Photojournalist and Advertising Photographer Jorge Novominsky is the Edge of Humanity Magazine contributor of this documentary photography. From the project ‘The Torah’. To see Jorge’s body of work, click on any image.
This is the story of the art of writing a Sefer Torah, a Torah Scroll, from the very beginning to the end.
A Torah Scroll, the holiest book within Judaism, made up of the five books of Moses, must be written by a specially trained pious scribe called a Sofer Setam.
The process takes a whole year because it’s all written by hand, each letter is inscribed and individually formed with a quill and specially prepared ink.
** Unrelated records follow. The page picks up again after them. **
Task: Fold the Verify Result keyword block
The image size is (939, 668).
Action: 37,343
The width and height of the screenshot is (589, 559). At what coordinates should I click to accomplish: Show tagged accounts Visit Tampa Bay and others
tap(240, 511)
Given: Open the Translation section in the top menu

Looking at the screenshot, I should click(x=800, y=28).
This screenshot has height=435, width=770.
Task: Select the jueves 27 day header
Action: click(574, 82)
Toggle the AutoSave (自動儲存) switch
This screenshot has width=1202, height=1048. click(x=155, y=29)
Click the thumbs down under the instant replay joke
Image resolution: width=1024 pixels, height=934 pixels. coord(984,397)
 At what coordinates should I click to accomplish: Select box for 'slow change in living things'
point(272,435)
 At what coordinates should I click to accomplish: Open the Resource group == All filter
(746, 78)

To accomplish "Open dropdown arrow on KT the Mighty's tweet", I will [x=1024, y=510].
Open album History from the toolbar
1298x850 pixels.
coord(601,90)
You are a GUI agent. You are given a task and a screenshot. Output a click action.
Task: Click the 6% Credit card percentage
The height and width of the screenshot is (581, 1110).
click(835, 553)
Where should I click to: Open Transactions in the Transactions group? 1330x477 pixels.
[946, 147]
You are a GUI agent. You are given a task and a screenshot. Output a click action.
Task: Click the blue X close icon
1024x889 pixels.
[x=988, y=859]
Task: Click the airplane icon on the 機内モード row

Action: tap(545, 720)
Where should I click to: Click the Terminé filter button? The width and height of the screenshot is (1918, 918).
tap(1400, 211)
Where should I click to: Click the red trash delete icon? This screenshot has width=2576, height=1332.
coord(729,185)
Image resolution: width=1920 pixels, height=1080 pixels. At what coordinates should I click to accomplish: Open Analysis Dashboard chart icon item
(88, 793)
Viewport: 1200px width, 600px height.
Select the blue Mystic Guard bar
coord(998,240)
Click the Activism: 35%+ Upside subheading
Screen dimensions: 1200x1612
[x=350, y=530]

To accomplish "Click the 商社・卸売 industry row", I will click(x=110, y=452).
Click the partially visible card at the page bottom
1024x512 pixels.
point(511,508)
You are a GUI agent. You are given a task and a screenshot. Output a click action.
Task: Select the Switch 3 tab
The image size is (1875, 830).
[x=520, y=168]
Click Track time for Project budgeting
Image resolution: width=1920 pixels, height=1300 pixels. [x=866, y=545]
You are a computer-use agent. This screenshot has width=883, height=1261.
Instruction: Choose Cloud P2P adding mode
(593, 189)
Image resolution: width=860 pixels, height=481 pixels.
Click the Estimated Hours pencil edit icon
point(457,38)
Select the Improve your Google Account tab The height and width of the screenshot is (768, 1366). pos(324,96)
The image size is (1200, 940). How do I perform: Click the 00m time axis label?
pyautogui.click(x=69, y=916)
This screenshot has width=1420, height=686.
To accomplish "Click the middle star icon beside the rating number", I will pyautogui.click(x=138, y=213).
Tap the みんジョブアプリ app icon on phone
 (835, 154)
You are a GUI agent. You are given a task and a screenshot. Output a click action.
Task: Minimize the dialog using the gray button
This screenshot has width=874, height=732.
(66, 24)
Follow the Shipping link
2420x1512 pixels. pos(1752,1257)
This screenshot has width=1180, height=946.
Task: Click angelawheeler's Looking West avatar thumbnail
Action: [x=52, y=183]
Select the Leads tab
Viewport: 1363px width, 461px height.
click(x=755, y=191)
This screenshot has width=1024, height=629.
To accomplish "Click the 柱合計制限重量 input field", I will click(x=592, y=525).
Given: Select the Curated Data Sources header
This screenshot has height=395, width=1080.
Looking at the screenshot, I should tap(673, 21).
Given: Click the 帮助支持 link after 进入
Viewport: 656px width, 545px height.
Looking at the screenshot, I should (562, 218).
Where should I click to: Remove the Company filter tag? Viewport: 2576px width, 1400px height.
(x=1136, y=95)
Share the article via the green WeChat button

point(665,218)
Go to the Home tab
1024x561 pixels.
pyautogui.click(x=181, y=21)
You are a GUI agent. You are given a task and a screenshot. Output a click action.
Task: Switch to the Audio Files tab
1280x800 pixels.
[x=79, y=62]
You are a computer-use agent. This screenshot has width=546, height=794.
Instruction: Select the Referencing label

The Torah we use today in the synagogues all around the world is written exactly the same way the Torah was written the very first time by Moses more than 3000 years ago.
Rabbi Louis , the Rabbi of the ancient synagogue of Masada in the Desert of Judea, Israel, a traditional Sofer Setam, draws every one of the 304,805 letters in a Torah Scroll in his studio in the ancient synagogue, in the top of rock plateau on the eastern edge of the Judean Desert, overlooking the Dead Sea.
By simple definition, a sofer is a copyist, but in their religious role in Judaism they are much more. The scribers are craftsmen, calligraphers that works in a very traditional way, using a quill, special black ink and they write in a “klaf”, a properly prepared parchment or vellum made of the specially prepared skin of a kosher animal – goat, cattle, or deer. The Torah is made of many sheets of parchment that are sewn together to make one very long scroll.
A sofer must know more than 4,000 Judaic laws before he begins writing a Torah Scroll and he has to be very careful, because even a single missing or misshapen letter invalidates the entire Sefer Torah. After the end of the writing, the scriber read every 42 lines of each page and correct the letters with a razor blade.
Rabbi Louis is a very special kind of scriber. Because the fortification of Masada is a very popular tourist attraction, Rabbi Louis workplace is visited every day by tourists all around the world and he explain every visitor about his work.
Rabbi Louis dedicates a letter to each one of the visitors, he gives them his quill, bless them and write a letter in the klaf. Some of the tourist receive also a blessing in a piece of klaf.
Like most of the scribers, the Rabbi learns this art from his father, that learnt it from his father, is a profession that passes from generation to generation.
I’m trying to tell the story of the writing a Torah scroll from the election of the parchment until the Torah is fully finished and “kosher”, without mistakes. Rabbi Louis finishes the scroll with the help of his little girl. The age of the girl is the same age that he was when he start to learn the profession.